__Aim of the task__: Render the lines starting at the one containing "At what (x,y)" and ending at the one containing "Looking at the" as a Markdown table with the columns Row and Line, leaving out blank lines.

__Exercise input__:
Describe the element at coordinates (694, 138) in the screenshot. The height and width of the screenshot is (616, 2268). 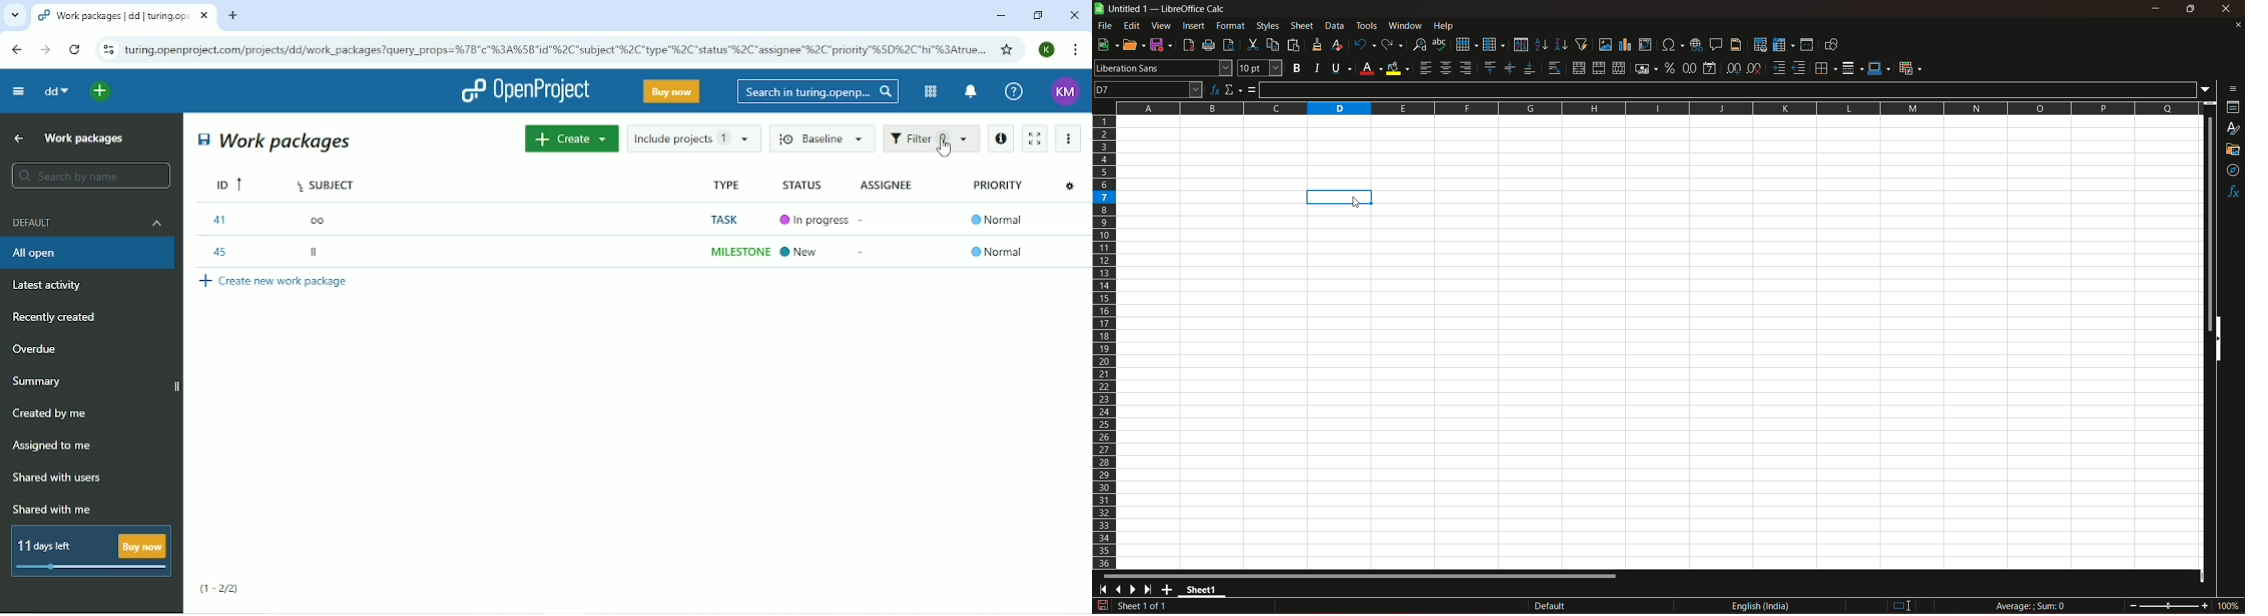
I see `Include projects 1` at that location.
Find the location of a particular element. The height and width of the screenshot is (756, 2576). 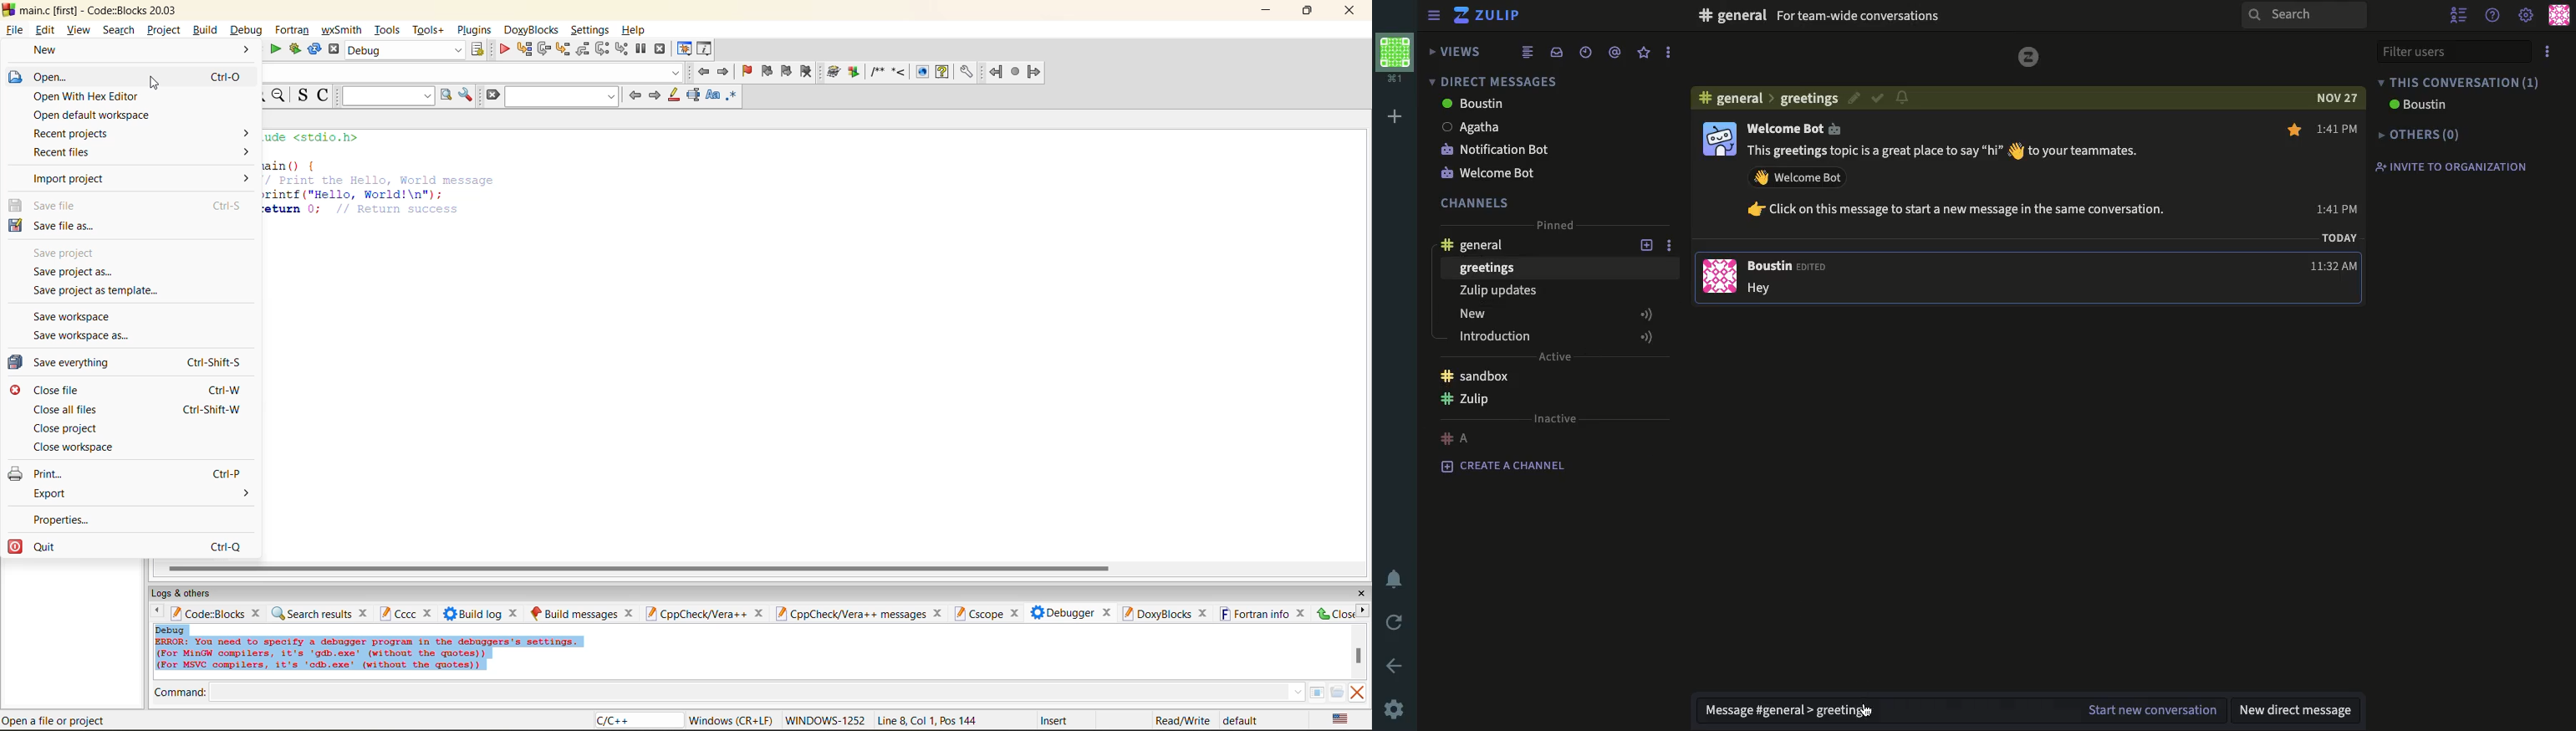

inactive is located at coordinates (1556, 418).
...
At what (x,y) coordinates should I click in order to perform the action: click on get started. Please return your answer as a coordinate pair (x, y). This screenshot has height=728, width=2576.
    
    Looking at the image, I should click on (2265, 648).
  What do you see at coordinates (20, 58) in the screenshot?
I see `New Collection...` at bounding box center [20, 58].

__Exercise result__:
| Row | Line |
|---|---|
| 1 | At what (x,y) coordinates should I click in order to perform the action: click on get started. Please return your answer as a coordinate pair (x, y). This screenshot has height=728, width=2576. |
| 2 |     Looking at the image, I should click on (2265, 648). |